Perhaps the data is there, but the primary researchers just never thought to look at it from a particular angle because that wasn't the focus of their study.   Should it be considered nefarious to look at things a different way just because we didn't set out "a priori" to do so?   I tend to believe the "accidental gem" studies provide some of the best evidence.  By that I mean if investigators conduct an experiment to demonstrate A, but the data can be useful to support B (which may not even be related to A), then that data is most likely the purest of all.  After all, it would be difficult for the researchers to inject any bias into something they didn't even consider because that wasn't their focus.

In observational studies, scientists "control" all the time.  Data from 1000 subjects can be analyzed by dividing into any number of subgroups according to any number of variables and then compared within or between such groups.  For example risk assessments are often done comparing the lowest and highest quartiles for a given variable in terms of the outcome in question.  

In experiments there may not always be sufficient numbers to do detailed post hoc analyses, and yet, quite often the data is there and just never examined.  If your data pool lacks integrity due to lack of compliance, what happens when you just look at the "good data" from those that did comply?  If you didn't screen for smoking what happens when you control for smoking (as you would in an observational study) and look at the outcomes?  Or what happens if smokers are just excluded from the analysis?

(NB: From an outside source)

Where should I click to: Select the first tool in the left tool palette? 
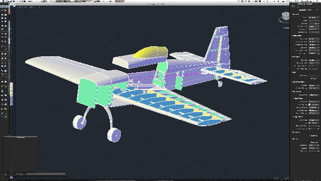(x=2, y=11)
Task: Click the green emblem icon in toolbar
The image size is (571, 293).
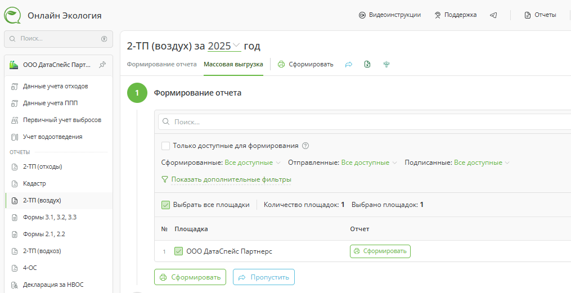Action: 386,64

Do the results change?   All manner of "what ifs" can be looked into, indeed this is often addressed with apparent outliers.

It is easy to see how such an exercise could devolve into the dreaded data dredging, but rather than simply list limitations, many experimental reports could be made better if the analysis were done -- even if just to say "we did it and the numbers were insufficient to determine a darned thing to statistical significance".  Then "I need a cool mill for further research" - grin.  

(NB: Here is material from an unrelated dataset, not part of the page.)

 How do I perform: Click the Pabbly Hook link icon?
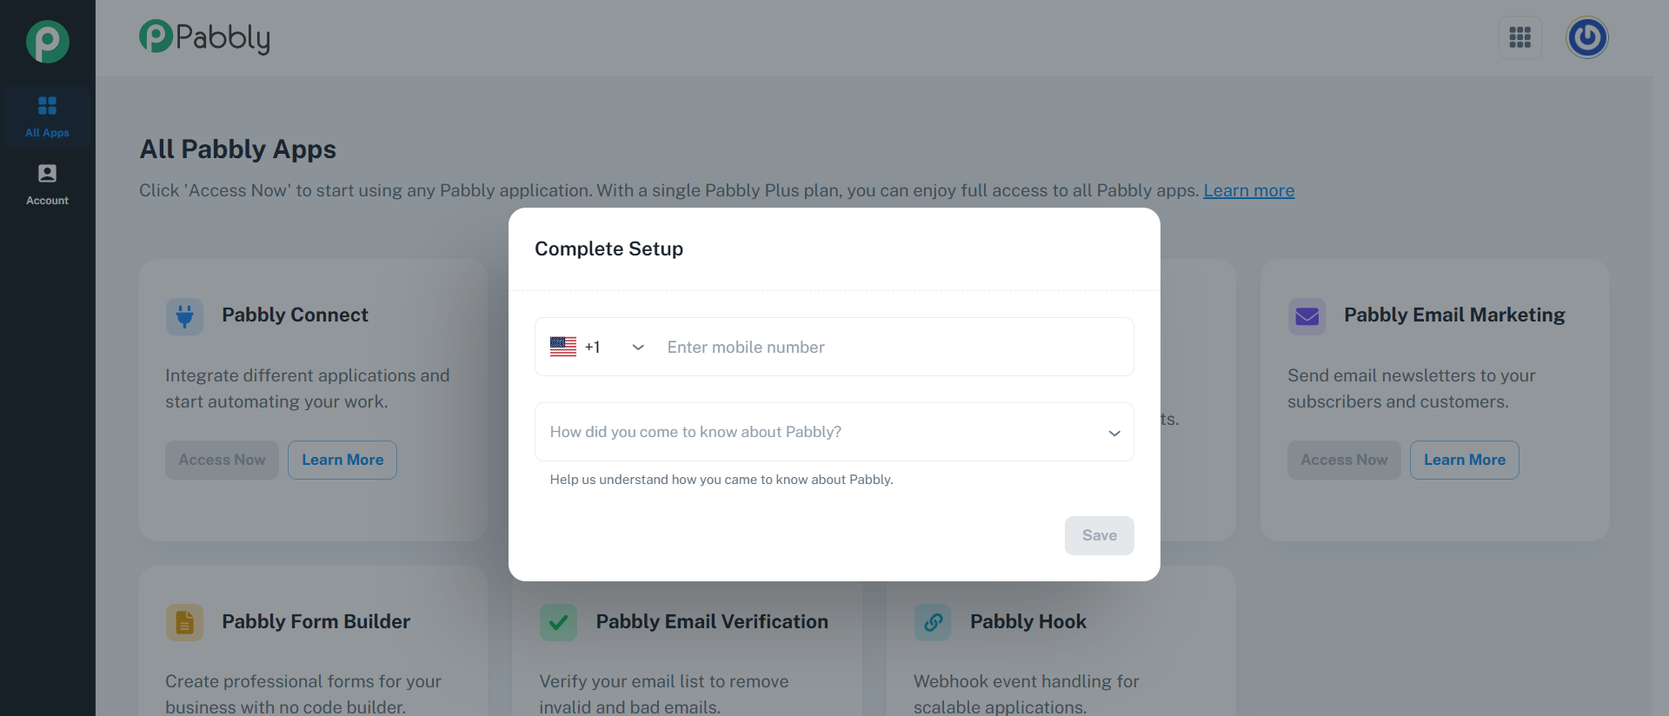(x=933, y=622)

R should stand for Robust!


image link
Tangentially relevant ....
Rather than easily misinterpreted terms like "rigorously controlled" ....

Rather than tacking the "gold standard" label on R for Randomized ....

How about a new term.   I like ROBUST.  

We used to use that term when describing an analytical process that consistently yielded reliable results, even if every little step along the way wasn't perfect.  There may well have existed another process to yield superior results, but that only did so when Jupiter aligned with Mars.  Perhaps useful for some contexts, but useless for daily analyses and such.   I think that this term can be applied to clinical trials.  

A robust clinical trial is ...
  1. ... well designed and controlled at the experimental level, at a minimum for all known and/or obvious confounders.
  2. ... conducted on subject groups of as similar composition as possible -- e.g. controlled for subject variables -- especially where outcome measures are concerned.
  3. ... one where adherence to the protocol is monitored and verified, and/or there is some measure of the degree of adherence assessed.
If you strive for a robust study model, then chances are the study will yield meaningful results even if things deviate from plan here and there a bit along the way.  

If you are doing secondary research -- e.g. combing the peer review literature as I do these days -- look for robust clinical trials.  They are few and far between, but they are out there.

Lastly ... If Nina Teicholz calls a trial well or rigorously controlled, you can pretty much bet it's not.  Until the next installment ... Tei¢holz, Shai'ster!  ... later peeps.
  

5 comments:

MacSmiley said...

I tend to believe the "accidental gem" studies provide some of the best evidence. By that I mean if investigators conduct an experiment to demonstrate A, but the data can be useful to support B (which may not even be related to A), then that data is most likely the purest of all.

Do you consider Fleming's FLow Mediated Dilation study which included vegetarians who had unexpectedly switched to an Atkins diet one of those "accidental gems"??